All that being said, there has been almost no real news on the villain-centric film, and Drew Goddard, who was linked to the earlier Sinister Six spinoff, has several other projects that are currently in production (including the rumored X-Force film). Maybe this Spider-Man movie hasn't been canceled yet, but it seems unlikely we'll see it in the near future — or in the iteration that has been discussed. That said, Pascal has talked about it within the context of Spider-Man's current role in the MCU, so it's still a possibility that the Sinister Six could seek revenge.


Yes, they made a Venom movie with Tom Hardy, but that wasn't the original plan. Sony was reportedly eyeing the character for his own film while Sam Raimi was still at the reins of the Spider-Man franchise — most likely the major reason the director was pushed into including the character in Spider-Man 3. If that had turned out better, we might have seen a Venom spinoff starring Topher Grace.
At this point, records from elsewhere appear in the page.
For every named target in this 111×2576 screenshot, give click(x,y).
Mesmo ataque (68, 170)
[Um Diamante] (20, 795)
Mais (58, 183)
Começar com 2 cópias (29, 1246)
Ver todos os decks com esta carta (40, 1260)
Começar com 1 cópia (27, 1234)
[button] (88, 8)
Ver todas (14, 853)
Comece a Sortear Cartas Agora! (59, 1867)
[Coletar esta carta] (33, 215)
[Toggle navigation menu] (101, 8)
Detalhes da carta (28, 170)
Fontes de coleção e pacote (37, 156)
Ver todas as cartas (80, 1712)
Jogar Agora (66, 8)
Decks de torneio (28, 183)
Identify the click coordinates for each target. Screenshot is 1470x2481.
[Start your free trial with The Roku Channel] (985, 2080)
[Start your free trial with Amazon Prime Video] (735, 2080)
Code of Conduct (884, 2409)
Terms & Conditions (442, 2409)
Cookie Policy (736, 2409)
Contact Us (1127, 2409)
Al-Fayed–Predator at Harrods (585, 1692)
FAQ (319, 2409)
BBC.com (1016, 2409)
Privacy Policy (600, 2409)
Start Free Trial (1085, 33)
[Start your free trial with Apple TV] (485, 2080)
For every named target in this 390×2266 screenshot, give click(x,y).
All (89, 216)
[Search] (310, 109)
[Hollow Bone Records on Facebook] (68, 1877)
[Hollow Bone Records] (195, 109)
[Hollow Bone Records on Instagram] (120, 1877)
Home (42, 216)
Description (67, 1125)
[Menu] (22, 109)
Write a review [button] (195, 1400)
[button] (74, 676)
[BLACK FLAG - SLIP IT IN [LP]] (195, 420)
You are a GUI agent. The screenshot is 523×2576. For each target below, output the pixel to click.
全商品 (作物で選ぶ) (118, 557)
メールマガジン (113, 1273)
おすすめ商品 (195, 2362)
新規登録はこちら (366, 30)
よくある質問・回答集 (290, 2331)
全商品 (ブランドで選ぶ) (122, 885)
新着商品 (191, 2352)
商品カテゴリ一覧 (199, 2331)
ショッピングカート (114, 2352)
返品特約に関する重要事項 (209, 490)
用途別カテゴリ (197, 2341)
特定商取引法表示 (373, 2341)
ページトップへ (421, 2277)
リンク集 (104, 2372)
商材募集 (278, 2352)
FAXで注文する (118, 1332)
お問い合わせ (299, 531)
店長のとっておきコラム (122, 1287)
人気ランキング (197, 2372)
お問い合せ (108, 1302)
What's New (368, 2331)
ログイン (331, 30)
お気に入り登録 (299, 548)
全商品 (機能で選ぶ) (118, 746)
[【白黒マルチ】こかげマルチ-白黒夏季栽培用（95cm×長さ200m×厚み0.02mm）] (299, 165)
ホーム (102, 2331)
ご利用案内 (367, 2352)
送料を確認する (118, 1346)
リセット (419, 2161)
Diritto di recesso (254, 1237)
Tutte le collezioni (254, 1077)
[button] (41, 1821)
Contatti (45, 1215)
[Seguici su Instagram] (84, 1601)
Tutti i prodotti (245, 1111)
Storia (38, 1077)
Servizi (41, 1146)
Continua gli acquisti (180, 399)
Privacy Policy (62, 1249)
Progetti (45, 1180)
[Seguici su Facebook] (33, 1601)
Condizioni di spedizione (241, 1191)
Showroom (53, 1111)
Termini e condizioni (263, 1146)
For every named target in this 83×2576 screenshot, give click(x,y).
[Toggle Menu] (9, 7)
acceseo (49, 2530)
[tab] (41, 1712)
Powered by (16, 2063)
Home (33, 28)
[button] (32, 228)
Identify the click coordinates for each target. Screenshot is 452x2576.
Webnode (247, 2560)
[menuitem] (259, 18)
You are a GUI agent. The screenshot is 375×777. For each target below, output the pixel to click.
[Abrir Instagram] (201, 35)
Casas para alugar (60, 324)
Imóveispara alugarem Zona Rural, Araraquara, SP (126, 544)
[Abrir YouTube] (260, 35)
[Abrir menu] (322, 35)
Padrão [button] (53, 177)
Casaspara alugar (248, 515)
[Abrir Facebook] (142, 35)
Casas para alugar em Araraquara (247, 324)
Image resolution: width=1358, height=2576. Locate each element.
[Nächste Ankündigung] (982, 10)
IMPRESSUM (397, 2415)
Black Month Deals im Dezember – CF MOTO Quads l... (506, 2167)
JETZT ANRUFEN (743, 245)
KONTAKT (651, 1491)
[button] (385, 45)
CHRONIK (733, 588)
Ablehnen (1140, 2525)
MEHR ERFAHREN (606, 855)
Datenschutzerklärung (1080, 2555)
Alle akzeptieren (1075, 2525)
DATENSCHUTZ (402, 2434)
Sony execs thought Grace was a likable enough actor to play a sympathetic villain in his own film. Spider-Man 3's negative reception may have led to a different actor taking on the role, but it didn't slow down their plans for a Venom movie. It was rewritten several times and went through several plot and casting iterations — some involving just Venom, and some bringing in his symbiote foe Carnage. One of the frequently repeated rumors was that Jim Carrey was being discussed as Cletus Kasady.

Sony brought in Paul Wernick and Rhett Reese to put together a script, and the studio continued to push forward with the film. Ultimately, they decided to reboot the Spider-Man franchise instead, giving us The Amazing Spider-Man and shelving Wernick and Reese's Venom treatment.

David Fincher's Spider-Man

Before Sam Raimi was handed the keys to the Spider-Man film kingdom, Sony had several other directors in mind to bring the wallcrawler to the big screen. By 1999, they had narrowed their options down to four: Michael Bay, Chris Columbus, Barry Sonnenfeld, and David Fincher. They eventually approached Fincher (and did so again when they rebooted the franchise after Raimi), but he pitched himself right out of contention. Fincher himself summed it up nicely, recalling, "I was asked if I might be interested in the first Spider-Man, and I went in and told them what I might be interested in doing, and they hated it."

Fincher told io9 that he wanted the first ten minutes of the film to essentially be a "music video" showing Spider-Man's origin, including how he got his powers, the death of his uncle, and losing Mary Jane Watson. From there, Fincher said, "I wanted to start with Gwen Stacy and the Green Goblin, and I wanted to kill Gwen Stacy." He wasn't interested in telling the origin story beyond that; instead, he wanted to focus more on the psychology of the character and the "idea of a teenager, the notion of this moment in time when you're so vulnerable yet completely invulnerable."

Fincher reportedly wanted Edward Norton to play the role — which might seem a bit strange, as Norton was 30 years old, but then again, Tobey Maguire was nearly 30 when he played the part.